Una hora y media después, se dio cuenta de que, al fin y al cabo, no había sido tan terrible como creyó en un primer momento. Enjuagó el lavabo de la habitación de Jamie Brubaker y se quitó los guantes de goma. Al abrir la puerta del baño encontró a Jamie, un paciente con sida, descansando muy tranquilo. Momentos antes, luego de una conversación de diez minutos con él, había decidido que era una persona muy interesante. Antes de enfermarse, se desempeñaba como piloto en una aerolínea.
Sin embargo, se alegró de que estuviera dormido. Pobre. Hasta una breve charla lo agotaba.
Una vez fuera, colocó el balde con los artículos de limpieza en el carro y tachó la habitación. Sólo le quedaban dos y luego podría bajar para preparar las bandejas con la cena. Esa tarea le gustaba. Por lo menos, mientras acomodaba los platos y envolvía cubiertos tenía alguien con quien hablar. Empujó el carro por el pasillo y frunció el entrecejo al notar que el próximo baño que le tocaba era el de Gabriel. Tal como le habían indicado, golpeó suavemente la puerta y luego asomó la cabeza. Le habían dicho que, si los pacientes estaban durmiendo, no tenía que molestarlos a menos que fuera estrictamente necesario.
Gabriel estaba sentado junto a la ventana.
― Pasa ― le dijo, en voz baja.
― Vengo a limpiar tu cuarto ― explicó.
― Adelante. ― Le sonrió con simpatía.
Jean apoyó el balde con sus cosas en el piso y comenzó a cerrar la puerta.
― Déjala abierta ― indicó Gabriel.
Jean alzó la cabeza y lo vio de pie afuera.
― ¿Por qué? ― le preguntó ―. ¿Te espanta verme refregando lavabos?
― Lavabos no ― corrigió, apoyado contra el marco ―. Inodoros.
― Muy gracioso. ― Estuvo tentada de cerrarle la puerta en la nariz, pero lo cierto era que se alegraba de tener alguien con quien conversar. ― ¿Por qué no estás en la cama?
― Porque no estoy cansado. Y necesito compañía. Hasta la tuya me vendría bien.

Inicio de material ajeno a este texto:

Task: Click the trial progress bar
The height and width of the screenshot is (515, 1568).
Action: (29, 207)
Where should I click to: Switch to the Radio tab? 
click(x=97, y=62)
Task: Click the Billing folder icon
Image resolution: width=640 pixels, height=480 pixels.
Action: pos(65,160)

― Muchas gracias. ― Roció la bañera con un producto de limpieza. ― Debes de estar muy desesperado para sentir necesidad de hablar conmigo. ― Experimentó una repentina irritación. De acuerdo, puede que ella estuviera en mejores condiciones que él y tampoco trabajaba allí porque era generosa, pero eso no le daba derecho de ser tan… tan… despectivo. ― ¿Qué pasa? ¿No tienes amigos?

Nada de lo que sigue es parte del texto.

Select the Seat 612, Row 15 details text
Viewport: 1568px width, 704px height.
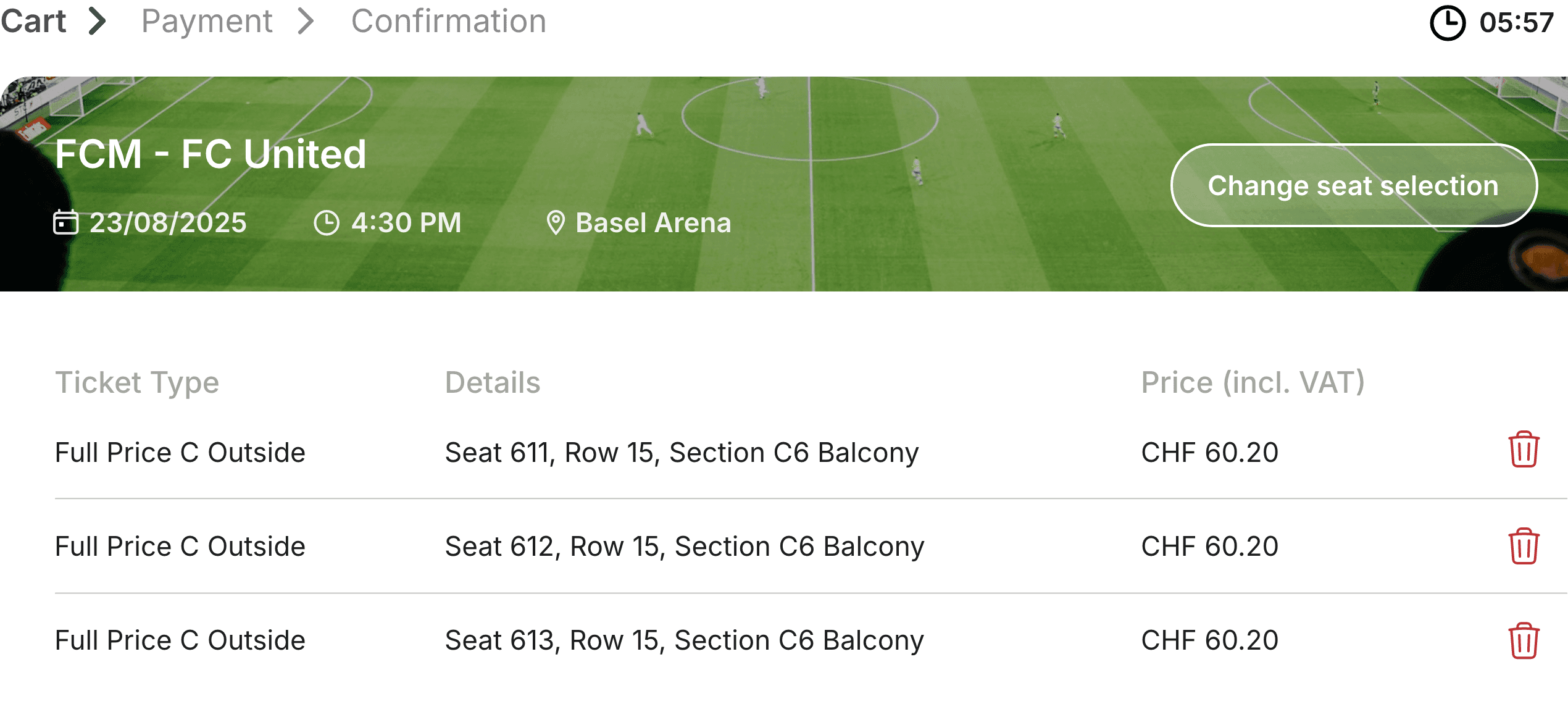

Gabriel se rió y apartó un mechón de pelo de sus ojos. El gesto atrajo la mirada de Jean a sus manos y brazos. Eran tan delgados, que parecían piel y hueso; las venas de las manos se marcaban claramente en su piel morena. La irritación de Jean desapareció al ver la enfermedad. Habría apostado su mensualidad entera a que debajo del conjunto deportivo de algodón que llevaba puesto, el resto de su cuerpo estaría igualmente arruinado.